Task input below:

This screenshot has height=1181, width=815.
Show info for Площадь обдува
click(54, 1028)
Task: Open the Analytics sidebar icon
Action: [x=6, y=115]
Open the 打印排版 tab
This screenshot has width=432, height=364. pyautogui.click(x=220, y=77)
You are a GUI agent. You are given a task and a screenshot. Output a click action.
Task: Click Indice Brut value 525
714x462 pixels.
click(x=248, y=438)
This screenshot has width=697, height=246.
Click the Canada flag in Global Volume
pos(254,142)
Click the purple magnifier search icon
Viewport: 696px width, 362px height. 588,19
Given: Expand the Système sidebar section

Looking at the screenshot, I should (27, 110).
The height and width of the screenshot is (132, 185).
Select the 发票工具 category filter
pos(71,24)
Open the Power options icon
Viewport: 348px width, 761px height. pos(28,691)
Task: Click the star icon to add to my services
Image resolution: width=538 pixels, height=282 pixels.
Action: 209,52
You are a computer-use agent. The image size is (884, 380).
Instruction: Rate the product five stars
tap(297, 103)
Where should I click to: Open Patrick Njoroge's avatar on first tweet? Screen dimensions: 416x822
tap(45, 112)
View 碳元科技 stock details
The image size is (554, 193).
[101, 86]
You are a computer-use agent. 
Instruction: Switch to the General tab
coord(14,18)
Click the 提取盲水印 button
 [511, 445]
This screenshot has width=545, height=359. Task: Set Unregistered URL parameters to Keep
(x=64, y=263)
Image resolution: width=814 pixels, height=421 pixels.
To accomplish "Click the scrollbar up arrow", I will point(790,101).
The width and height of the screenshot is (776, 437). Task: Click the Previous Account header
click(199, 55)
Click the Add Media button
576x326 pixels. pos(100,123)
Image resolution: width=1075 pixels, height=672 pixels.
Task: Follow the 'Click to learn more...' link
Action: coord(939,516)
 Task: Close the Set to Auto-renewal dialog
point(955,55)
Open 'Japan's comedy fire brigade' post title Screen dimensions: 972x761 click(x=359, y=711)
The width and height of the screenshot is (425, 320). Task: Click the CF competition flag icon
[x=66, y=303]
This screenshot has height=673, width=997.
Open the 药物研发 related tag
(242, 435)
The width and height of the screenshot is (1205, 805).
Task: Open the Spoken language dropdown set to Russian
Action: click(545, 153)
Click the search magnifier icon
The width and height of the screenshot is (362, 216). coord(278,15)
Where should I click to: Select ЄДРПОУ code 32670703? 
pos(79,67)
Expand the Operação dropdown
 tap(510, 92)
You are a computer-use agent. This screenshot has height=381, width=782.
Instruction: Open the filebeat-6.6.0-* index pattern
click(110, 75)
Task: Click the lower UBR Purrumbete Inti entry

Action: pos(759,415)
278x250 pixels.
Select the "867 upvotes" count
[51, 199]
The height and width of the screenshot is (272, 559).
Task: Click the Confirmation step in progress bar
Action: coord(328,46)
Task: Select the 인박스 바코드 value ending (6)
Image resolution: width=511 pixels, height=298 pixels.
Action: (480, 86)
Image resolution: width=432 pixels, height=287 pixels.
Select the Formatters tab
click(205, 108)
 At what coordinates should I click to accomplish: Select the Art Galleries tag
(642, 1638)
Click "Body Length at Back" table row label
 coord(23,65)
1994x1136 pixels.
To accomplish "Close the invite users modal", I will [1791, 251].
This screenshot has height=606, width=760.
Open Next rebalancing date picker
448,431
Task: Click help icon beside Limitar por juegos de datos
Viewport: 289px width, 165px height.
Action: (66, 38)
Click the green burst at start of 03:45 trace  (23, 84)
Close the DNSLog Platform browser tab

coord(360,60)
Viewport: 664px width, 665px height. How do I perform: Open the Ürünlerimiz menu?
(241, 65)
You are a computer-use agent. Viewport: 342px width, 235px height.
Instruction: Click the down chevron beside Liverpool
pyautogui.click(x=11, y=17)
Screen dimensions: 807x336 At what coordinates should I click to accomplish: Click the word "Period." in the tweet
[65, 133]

End of Task input.

Looking at the records, state how many lines contain "computer" and write nothing besides that number.

4